Les numéros invalides pèsent plus lourd qu’on ne le pense. Un numéro porté ou jamais attribué génère un rejet immédiat, tout comme un numéro résilié depuis la dernière synchronisation de la liste. Un numéro techniquement valide mais injoignable, téléphone éteint depuis des mois ou carte SIM désactivée, consomme un crédit d’envoi sans jamais remonter d’erreur claire côté agrégateur. Vérifier la validité et l’activité d’un numéro avant l’envoi, via une requête HLR qui interroge en temps réel le registre des abonnés d’un opérateur, reste l’un des seuls moyens d’écarter ce facteur avant qu’il ne pèse sur la réputation de l’expéditeur.

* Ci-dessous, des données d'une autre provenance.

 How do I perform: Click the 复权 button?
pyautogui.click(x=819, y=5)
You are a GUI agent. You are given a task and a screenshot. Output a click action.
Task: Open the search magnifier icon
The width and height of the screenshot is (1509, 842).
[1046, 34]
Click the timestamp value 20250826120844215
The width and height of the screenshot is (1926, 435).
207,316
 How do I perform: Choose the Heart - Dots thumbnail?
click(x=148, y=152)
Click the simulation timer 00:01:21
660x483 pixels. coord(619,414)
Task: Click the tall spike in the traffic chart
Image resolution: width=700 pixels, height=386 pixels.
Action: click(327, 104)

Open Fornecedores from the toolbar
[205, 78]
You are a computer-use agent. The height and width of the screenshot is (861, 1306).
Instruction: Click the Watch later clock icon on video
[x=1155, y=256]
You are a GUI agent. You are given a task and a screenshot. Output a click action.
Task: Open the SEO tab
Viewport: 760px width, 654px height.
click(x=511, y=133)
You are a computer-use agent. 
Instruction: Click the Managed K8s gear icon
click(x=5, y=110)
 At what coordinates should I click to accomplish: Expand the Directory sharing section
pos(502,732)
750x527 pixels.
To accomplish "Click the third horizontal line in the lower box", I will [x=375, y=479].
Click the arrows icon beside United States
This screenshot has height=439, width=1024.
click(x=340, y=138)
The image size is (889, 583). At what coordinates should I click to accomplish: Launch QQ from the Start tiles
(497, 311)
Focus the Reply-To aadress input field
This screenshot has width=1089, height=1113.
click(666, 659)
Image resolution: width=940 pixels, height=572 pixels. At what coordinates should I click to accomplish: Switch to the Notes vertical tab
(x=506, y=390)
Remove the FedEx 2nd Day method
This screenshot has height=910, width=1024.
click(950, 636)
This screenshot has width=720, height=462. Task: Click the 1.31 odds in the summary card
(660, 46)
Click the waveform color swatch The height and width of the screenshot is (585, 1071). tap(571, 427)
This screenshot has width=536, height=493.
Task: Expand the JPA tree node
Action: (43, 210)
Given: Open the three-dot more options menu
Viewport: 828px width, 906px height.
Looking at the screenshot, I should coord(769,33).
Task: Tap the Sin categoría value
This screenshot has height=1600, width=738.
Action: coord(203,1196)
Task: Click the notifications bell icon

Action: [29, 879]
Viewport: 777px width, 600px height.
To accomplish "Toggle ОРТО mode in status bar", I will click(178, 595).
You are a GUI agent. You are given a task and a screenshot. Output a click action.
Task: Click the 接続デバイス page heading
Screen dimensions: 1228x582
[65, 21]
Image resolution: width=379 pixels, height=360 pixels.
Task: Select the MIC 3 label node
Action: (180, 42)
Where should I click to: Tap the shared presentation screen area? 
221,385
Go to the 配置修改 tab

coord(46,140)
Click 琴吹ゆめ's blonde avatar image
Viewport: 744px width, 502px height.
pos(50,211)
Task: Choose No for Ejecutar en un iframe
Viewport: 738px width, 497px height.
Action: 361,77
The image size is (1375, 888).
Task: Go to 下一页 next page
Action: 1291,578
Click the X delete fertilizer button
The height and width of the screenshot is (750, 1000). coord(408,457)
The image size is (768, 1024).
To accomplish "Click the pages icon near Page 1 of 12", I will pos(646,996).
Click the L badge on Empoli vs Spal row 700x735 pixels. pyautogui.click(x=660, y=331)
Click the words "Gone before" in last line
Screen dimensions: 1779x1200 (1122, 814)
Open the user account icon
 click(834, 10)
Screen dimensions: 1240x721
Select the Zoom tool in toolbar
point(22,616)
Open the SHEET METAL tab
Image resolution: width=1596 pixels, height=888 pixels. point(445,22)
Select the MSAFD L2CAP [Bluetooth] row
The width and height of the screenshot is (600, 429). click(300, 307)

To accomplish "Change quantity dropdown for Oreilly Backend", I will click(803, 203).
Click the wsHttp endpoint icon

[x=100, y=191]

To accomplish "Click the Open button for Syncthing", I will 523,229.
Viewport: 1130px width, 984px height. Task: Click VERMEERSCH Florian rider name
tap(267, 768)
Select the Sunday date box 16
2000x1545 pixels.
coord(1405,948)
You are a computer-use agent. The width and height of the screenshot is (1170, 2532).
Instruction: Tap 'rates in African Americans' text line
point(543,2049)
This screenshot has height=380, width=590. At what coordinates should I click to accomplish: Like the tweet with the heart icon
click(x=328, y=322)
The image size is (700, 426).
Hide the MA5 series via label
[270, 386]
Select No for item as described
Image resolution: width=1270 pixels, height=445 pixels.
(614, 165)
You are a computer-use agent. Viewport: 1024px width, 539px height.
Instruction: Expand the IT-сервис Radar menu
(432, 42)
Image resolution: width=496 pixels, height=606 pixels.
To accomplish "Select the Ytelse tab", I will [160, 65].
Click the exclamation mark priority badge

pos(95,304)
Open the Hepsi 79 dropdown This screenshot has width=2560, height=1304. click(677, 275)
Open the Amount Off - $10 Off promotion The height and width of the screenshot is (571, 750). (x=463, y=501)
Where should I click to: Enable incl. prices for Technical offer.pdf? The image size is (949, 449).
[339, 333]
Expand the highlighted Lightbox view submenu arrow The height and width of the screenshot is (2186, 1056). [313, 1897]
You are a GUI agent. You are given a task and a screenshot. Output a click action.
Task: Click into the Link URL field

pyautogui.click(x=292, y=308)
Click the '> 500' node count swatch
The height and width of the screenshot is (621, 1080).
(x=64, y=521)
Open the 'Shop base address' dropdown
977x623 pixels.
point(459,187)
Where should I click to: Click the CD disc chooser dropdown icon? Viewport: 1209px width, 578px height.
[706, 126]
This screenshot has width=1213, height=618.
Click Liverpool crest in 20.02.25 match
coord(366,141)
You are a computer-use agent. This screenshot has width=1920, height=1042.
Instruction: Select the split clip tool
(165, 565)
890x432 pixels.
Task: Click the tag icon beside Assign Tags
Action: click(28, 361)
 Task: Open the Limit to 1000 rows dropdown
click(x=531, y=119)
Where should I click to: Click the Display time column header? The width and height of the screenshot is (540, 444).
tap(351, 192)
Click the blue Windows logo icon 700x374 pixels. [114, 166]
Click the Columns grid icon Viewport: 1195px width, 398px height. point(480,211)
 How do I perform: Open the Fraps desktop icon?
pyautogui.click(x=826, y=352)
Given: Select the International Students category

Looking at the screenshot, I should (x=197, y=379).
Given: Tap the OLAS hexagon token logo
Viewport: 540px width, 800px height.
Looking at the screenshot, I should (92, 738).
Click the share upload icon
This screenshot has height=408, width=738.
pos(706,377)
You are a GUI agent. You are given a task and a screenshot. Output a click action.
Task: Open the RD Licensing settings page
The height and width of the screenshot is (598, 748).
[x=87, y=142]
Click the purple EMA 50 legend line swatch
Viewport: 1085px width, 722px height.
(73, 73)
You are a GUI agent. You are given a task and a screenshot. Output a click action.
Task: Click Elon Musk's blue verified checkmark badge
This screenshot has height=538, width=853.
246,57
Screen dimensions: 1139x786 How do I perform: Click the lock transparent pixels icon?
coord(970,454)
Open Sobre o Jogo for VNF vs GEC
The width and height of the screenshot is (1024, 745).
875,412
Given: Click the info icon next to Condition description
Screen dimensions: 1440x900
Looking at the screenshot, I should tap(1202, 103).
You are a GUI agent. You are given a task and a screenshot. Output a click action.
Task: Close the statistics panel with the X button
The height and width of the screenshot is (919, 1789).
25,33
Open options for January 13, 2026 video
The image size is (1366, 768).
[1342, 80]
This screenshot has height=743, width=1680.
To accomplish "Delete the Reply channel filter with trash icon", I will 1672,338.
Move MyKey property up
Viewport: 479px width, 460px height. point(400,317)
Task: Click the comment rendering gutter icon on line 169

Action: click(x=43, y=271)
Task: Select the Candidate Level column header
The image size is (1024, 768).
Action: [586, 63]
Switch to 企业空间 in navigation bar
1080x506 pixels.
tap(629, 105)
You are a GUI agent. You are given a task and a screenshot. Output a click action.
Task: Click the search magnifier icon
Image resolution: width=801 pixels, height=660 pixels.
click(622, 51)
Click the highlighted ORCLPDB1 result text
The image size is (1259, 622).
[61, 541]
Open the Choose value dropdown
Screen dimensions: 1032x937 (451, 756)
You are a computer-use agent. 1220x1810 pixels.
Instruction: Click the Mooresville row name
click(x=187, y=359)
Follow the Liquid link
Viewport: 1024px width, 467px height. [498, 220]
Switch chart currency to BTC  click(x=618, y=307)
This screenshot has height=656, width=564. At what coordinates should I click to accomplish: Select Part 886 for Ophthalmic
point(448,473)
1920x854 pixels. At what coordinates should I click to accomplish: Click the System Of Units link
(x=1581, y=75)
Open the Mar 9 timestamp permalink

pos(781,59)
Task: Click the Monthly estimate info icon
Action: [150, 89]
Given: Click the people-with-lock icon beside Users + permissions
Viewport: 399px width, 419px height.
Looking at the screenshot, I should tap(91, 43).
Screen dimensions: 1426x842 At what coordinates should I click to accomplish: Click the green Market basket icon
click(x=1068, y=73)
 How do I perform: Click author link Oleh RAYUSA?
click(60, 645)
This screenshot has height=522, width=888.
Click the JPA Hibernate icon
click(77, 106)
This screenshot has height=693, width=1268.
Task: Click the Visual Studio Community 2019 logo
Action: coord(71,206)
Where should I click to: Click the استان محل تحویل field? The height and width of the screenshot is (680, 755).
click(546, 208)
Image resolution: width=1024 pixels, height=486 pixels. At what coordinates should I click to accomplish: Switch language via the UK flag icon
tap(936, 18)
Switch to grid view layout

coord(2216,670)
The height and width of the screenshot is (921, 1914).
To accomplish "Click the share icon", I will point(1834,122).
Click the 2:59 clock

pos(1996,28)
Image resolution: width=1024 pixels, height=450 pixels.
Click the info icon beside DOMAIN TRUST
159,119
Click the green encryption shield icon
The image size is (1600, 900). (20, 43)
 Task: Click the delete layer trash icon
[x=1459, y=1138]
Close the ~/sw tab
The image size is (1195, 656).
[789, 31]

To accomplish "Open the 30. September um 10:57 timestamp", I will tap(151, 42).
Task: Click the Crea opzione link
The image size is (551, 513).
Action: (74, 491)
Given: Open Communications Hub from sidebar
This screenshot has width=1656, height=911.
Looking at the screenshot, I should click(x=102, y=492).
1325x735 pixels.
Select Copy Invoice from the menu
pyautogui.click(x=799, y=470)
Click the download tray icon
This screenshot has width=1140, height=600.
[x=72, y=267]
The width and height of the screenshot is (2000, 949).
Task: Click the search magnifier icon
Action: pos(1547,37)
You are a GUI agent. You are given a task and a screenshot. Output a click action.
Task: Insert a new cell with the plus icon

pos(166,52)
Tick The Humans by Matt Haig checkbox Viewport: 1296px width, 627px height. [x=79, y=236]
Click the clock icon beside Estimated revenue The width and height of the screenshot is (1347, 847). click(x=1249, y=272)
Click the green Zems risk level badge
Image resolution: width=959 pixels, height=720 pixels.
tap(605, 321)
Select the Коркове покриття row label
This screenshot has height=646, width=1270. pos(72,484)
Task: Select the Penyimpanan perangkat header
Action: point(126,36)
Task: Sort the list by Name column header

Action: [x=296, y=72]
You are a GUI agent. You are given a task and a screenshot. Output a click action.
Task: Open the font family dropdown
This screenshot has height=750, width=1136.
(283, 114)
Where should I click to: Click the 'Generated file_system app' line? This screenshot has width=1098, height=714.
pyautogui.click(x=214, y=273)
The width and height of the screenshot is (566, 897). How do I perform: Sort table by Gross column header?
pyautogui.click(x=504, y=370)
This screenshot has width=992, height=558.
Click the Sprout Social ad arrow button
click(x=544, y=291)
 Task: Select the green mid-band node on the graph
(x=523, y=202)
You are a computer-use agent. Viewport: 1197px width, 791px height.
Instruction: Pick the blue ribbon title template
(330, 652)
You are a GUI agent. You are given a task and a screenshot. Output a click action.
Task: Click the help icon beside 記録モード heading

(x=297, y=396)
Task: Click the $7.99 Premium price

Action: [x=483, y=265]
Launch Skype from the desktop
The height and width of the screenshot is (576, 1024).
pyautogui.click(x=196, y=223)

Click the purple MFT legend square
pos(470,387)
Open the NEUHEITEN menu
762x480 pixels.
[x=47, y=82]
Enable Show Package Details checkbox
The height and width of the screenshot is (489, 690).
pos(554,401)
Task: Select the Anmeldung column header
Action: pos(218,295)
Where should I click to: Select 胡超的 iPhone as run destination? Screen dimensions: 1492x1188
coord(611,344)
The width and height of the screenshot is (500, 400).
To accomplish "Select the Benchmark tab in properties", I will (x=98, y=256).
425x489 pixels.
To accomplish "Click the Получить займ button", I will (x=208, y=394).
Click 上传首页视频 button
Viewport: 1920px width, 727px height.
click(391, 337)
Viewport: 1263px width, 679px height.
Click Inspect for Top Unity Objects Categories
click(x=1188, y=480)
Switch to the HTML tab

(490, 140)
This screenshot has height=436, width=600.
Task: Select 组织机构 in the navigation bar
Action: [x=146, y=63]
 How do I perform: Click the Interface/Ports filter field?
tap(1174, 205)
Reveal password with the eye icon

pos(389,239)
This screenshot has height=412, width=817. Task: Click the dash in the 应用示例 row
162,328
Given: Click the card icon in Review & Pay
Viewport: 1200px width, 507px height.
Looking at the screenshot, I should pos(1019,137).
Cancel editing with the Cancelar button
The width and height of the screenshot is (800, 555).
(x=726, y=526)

Ajouter un contrôle avant chaque campagne peut sembler être un outil de plus dans une stack déjà chargée. Mais si l’agrégateur ne signale pas les numéros injoignables, aucun autre maillon de la chaîne ne le fera à sa place.

Le RCS commence à changer l’équation

84% du parc mobile français, soit environ 52 millions de terminaux, est déjà compatible RCS for Business en 2025 (AF2M, 2026). Le protocole embarque nativement des accusés de lecture, une identité de marque vérifiée et surtout un canal moins soumis au filtrage anti-spam classique du SMS. 738 entreprises l’utilisaient activement fin 2025, pour 200 millions de messages envoyés sur l’année. La bascule reste partielle, réservée aux terminaux compatibles et aux campagnes conçues pour ce canal, un mécanisme d’acheminement encore distinct de celui du SMS classique.